Letter from Managing Editor

Some of the world’s most famous, charismatic and powerful orators and leaders such as former British prime minister Winston Churchill, former US presidents Barack Obama and Bill Clinton cut their teeth in school and university debating societies, learning and perfecting the art of presenting persuasive arguments. In Western countries, the ancient Socratic art of debate is highly prized with schools and universities establishing formal debate clubs and societies way back in the 18th century.

The Cambridge Union Society was founded in 1815, and claims to be the oldest continually operating debating society worldwide and Princeton University’s (USA) influential American Whig Society was founded in 1769. Other prominent university debating societies include the Oxford Union (UK), Yale Political Union (US) and Conference Olivaint (France).Moreover, the presidential/ election debates of the US, UK and France in which political rivals argue, reason and engage in verbal jousts are much-anticipated events attracting worldwide viewership.
However, though shastrartha — philosophical and religious debates in which scholars interpreted the meaning (artha) of scriptures (shastra) — were common in ancient India, the practice of public debate fell out of fashion in the 18th and 19th centuries. In post-independence India too, most of the country’s fledgling institutions of higher learning at best half-heartedly encouraged debate because of discipline breach apprehensions. However in the 21st century with the advent of Google, YouTube and confrontational television news, debate is making a big comeback. Indian parents and educators are cottoning on that developing communication, including debate capabilities is a valuable life skill. Therefore almost all self-respecting schools, colleges and universities in the country have established debating societies with students encouraged to participate in inter-school, inter-state, national and international championships.

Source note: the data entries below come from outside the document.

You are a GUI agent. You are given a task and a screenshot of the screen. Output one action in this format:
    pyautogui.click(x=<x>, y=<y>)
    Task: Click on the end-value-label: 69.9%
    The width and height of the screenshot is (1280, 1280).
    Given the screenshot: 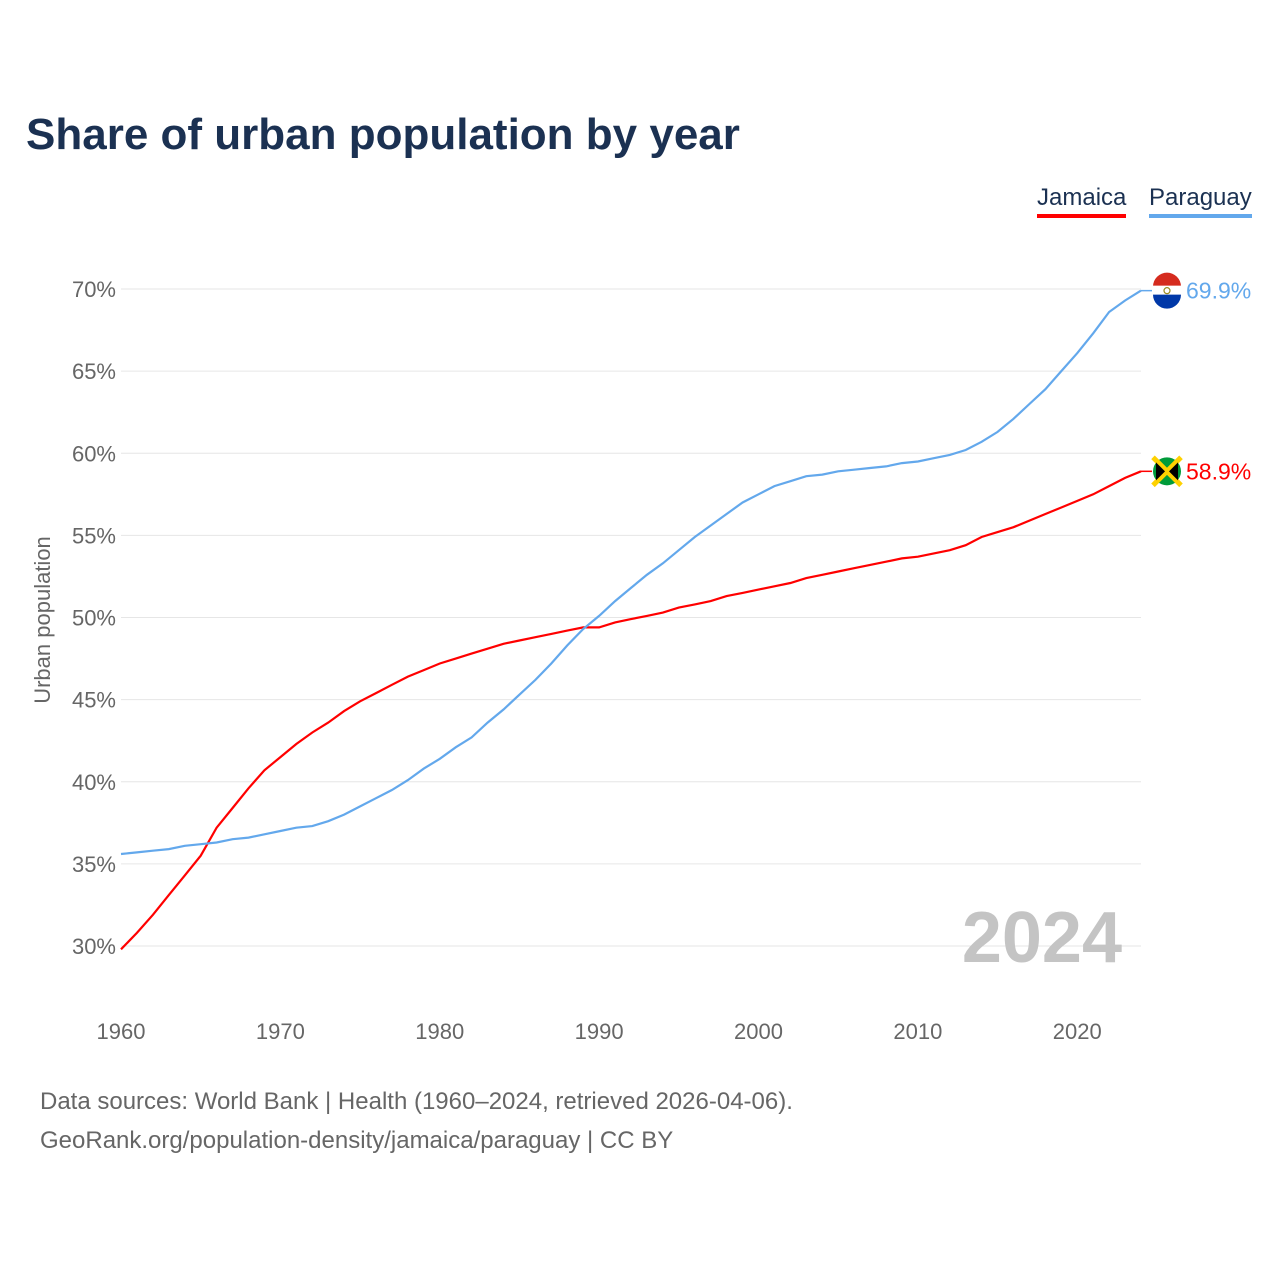 What is the action you would take?
    pyautogui.click(x=1218, y=291)
    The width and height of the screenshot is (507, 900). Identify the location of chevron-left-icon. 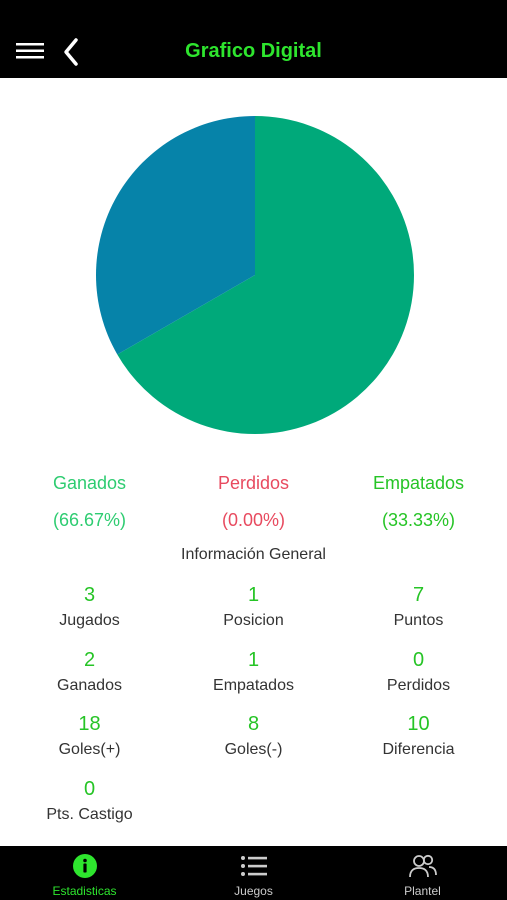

This renewed parental and academic interest in debate has paid off mightily. In July, a five-member student team from India won the prestigious World Schools Debating Championships 2019 for the first time. The Indian contingent which included a visually challenged student, shattered records by winning every round of the competition beating debaters from over 50 countries including the UK, Canada and Australia.

In this month’s cover story, we discuss why parents need to encourage children to engage in debate. Learning to reason and advance evidence-backed arguments while gracefully accepting opposing views is an essential skill which will hold children in good stead in 21st century workplaces.

There’s much else in this November issue of ParentsWorld. Check out our Middle Years’ story on why it’s important for parents to prepare older children for arrival of a new sibling and Health & Nutrition column by Bangalore-based pediatrician Dr. K.N. Harsha emphasising the importance of regularly deworming children.